Course equips officials to bridge gender gaps in trade policy

25 June 2020
News

Woman takes notes during online training session.

Training sessions saw participants from 59 countries also share experiences on the economic and gender effects of the coronavirus pandemic in their nations.

Stacey Pinto recently started working as a trade adviser at the British High Commission in Namibia after years in the private sector.

She has a renewed drive to help the country craft policy solutions to problems that preclude women from fully contributing to and benefiting from economic activities after completing the 2020 edition of UNCTAD’s online course on trade and gender.

“I’m now more prepared to help close the gender gap that stifles economic progress,” she said at the end of the seven-week course held between March and May.

Ms.

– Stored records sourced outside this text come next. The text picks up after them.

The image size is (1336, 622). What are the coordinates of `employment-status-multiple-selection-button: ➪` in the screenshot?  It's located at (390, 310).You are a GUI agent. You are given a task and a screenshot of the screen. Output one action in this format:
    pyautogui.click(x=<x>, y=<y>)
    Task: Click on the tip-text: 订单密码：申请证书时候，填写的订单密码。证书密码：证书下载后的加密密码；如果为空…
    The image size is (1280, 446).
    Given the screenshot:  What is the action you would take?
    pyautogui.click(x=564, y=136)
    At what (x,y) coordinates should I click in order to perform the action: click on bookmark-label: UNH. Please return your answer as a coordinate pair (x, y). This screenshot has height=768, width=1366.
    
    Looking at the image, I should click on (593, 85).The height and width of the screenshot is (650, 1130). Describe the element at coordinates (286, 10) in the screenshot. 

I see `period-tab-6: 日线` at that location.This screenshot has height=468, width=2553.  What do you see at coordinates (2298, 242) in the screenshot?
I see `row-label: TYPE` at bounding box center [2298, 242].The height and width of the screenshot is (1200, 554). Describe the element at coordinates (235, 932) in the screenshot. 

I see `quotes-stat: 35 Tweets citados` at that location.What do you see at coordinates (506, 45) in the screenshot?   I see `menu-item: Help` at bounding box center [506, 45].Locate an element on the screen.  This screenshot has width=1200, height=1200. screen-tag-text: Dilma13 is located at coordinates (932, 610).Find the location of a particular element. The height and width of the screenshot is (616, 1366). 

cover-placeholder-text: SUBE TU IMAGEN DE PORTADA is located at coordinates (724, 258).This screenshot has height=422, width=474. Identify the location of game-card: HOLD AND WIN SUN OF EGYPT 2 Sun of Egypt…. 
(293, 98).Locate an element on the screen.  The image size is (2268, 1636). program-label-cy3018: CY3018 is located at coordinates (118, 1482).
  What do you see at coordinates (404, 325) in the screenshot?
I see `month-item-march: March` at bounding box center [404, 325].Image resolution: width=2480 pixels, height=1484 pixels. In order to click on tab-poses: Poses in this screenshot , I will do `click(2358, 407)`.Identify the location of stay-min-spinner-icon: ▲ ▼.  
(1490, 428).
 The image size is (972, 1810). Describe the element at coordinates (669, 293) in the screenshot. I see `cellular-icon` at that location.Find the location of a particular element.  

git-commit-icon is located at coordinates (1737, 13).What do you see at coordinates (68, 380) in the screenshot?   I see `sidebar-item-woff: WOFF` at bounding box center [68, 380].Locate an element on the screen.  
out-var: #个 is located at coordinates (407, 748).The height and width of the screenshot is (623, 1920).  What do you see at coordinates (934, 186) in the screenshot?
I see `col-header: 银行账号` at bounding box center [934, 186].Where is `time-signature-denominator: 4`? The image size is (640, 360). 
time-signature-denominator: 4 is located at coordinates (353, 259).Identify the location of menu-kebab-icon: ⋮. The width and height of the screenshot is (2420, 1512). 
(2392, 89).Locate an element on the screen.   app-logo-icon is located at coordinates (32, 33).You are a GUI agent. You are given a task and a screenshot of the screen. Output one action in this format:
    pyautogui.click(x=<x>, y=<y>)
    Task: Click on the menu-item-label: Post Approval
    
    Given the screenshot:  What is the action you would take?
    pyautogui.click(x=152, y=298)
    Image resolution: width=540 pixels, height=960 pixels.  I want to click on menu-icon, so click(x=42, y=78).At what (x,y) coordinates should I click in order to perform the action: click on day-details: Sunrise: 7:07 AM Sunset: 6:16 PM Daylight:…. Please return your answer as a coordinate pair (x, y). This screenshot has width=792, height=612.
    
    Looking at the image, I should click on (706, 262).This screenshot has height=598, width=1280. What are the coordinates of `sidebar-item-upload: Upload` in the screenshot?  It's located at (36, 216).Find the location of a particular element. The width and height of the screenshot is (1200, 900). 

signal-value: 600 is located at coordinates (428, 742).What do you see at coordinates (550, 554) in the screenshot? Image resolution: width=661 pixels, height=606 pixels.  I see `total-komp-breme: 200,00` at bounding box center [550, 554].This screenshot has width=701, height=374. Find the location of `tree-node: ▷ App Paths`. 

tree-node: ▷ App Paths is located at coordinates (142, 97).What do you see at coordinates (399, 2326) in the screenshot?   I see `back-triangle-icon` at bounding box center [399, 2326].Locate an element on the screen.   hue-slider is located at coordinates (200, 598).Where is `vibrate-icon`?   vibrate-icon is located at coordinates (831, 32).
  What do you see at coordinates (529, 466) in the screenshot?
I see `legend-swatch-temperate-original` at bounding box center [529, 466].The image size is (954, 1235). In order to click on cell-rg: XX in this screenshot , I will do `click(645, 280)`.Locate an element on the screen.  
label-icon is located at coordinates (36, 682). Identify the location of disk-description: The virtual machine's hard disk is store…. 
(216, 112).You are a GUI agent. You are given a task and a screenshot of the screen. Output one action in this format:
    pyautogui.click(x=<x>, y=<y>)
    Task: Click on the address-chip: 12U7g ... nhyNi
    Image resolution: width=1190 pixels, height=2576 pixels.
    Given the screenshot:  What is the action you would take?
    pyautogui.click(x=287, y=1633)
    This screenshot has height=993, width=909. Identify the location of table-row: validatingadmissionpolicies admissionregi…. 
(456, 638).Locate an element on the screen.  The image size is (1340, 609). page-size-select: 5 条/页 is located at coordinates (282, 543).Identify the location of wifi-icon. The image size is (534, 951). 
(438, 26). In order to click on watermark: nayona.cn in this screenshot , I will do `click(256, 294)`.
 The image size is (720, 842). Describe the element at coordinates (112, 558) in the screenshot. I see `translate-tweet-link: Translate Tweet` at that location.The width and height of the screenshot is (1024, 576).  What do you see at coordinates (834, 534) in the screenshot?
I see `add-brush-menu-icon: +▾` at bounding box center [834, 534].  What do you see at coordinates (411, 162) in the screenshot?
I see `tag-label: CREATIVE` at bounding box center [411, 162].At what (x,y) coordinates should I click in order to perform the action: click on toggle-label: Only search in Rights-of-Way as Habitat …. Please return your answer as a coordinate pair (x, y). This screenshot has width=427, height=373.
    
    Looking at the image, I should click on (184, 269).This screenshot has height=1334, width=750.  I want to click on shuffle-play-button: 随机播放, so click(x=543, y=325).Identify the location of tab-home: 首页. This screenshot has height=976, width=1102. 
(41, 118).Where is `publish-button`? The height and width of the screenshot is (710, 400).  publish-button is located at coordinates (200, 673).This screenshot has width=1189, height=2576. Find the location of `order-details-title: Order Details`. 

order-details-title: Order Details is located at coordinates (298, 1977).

Pinto is among 162 women and 66 men from 59 countries who took the course, a unique capacity-building initiative that equips participants with knowledge on the nexus between trade and gender, boosting their capacity to support gender-responsive policies.

This year, the course was offered in English, Spanish and French for the first time, broadening its audience.

“Involving stakeholders from Latin America and French-speaking countries in Africa was a big achievement,” said Simonetta Zarrilli who leads UNCTAD's programme on trade, gender and development.

“Moreover, distance learning proved particularly effective as any other approach wouldn’t have been feasible due to the coronavirus pandemic,” she said.

Trade-gender links high on policy agenda

The course equipped the participants to better contribute to policymaking and research on the links between trade and gender, a topical issue.

“Thanks to the course, I'm more aware of what is relevant when analysing trade from a gender perspective,” said Amilcar Monteiro, a public policy consultant in Cabo Verde.

“The nexus between trade and gender is not easy to grasp immediately,” said Diarra Doumbouya, deputy director at the investments’ ministry in Guinea, “but the course allowed me to step back and better understand it.”

“Learning how trade shapes everyday life and impacts women and men differently was eye-opening,” said Noemi Sanz, a researcher at Universidad Nacional de Tres de Febrero in Argentina.

Gendered effects of COVID-19

The course also offered the participants a platform to share experiences on the economic and gender effects of the coronavirus pandemic in their countries. 

For instance, they learned that Kenya’s flower sector lost around $300,000 a day due to the economic impact of COVID-19.

“Workers have been sent home due to downsizing and closure of businesses,” said Magdaline Morijoi, a trade development officer in the country. “Women have been affected the most as they comprise a large number of workers in this sector.”

Following the course, several participants are eager to apply their newly acquired knowledge. “I’ll carry out research on women’s participation in cross-border trade in Kenya,” said Beatrice Kinyua, a trade development officer at the country’s industry and trade ministry. “The findings will inform future trade facilitation negotiations.”

Participants are also committed to sharing the knowledge within their organizations. “The course has empowered me to strengthen my colleagues’ capacity to deal with gender issues,” said Bengu Guvercin, an inspector at Turkey’s trade ministry.    

Nearly all the participants in the English and Spanish sessions opted for an extra week of learning the specificities of trade and gender linkages in the context of the Southern Common Market (Mercosur).

Overall, 54% of the participants rated the course as exceeding their expectations, while 44% said it had fully met their expectations. “This is an excellent result that encourages us to further develop and expand this initiative,” Ms. Zarrilli said.

UNCTAD has trained over 1,100 stakeholders from 148 countries on trade and gender since 2015, thanks to the support of the government of Finland. They are now advancing the cause of gender equality in trade in their countries.